Material provided ->
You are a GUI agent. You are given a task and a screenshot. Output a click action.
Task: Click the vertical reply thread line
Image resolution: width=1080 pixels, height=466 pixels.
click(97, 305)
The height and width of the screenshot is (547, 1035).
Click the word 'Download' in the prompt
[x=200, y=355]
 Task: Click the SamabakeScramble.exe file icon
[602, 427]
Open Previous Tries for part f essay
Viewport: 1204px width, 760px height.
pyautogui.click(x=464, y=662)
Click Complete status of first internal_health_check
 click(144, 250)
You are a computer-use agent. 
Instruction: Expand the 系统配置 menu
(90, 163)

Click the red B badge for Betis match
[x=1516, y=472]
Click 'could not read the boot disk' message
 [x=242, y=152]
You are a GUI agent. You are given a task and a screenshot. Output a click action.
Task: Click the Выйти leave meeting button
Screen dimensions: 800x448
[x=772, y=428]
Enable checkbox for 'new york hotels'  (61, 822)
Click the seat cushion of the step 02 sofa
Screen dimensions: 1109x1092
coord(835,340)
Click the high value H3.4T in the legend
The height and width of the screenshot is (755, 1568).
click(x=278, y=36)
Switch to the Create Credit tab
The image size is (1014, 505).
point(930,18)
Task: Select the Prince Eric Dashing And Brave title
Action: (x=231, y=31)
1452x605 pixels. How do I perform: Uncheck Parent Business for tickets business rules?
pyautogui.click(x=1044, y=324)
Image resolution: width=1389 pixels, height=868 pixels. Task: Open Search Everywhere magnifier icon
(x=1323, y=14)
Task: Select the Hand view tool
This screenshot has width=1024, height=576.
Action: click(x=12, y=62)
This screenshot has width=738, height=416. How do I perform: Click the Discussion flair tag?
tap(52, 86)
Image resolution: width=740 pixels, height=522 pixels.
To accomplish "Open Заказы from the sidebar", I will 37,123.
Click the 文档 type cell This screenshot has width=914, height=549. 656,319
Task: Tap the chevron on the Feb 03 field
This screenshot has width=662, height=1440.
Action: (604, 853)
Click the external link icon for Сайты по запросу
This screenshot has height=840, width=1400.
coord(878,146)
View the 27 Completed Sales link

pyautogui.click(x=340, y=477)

Exercise objective -> Repeat the lines from the first one in the records through the line containing "Open Previous Tries for part f essay", exactly as written, and nothing else.

Output of the exercise ->
You are a GUI agent. You are given a task and a screenshot. Output a click action.
Task: Click the vertical reply thread line
Image resolution: width=1080 pixels, height=466 pixels.
click(97, 305)
The height and width of the screenshot is (547, 1035).
Click the word 'Download' in the prompt
[x=200, y=355]
 Task: Click the SamabakeScramble.exe file icon
[602, 427]
Open Previous Tries for part f essay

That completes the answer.